- Supplied material -

## begin

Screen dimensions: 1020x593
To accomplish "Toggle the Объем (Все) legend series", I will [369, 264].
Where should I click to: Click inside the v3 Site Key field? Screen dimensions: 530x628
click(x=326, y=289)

## end
## begin

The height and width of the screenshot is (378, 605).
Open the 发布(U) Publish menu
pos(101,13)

## end

- Work required -
Write out the material word for word, beginning with the line that contains "Screen dimensions: 1020x593" and continuing through the line that contains "click(x=326, y=289)", with both of those lines included.

- Full solution -
Screen dimensions: 1020x593
To accomplish "Toggle the Объем (Все) legend series", I will [369, 264].
Where should I click to: Click inside the v3 Site Key field? Screen dimensions: 530x628
click(x=326, y=289)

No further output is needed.